__Data for this task__:
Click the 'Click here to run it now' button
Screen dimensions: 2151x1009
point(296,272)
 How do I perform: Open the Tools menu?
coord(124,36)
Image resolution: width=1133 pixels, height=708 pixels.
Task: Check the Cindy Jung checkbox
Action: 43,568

__What you should do__:
Return each entry from above without altering a single character.

__Solution for this task__:
Click the 'Click here to run it now' button
Screen dimensions: 2151x1009
point(296,272)
 How do I perform: Open the Tools menu?
coord(124,36)
Image resolution: width=1133 pixels, height=708 pixels.
Task: Check the Cindy Jung checkbox
Action: 43,568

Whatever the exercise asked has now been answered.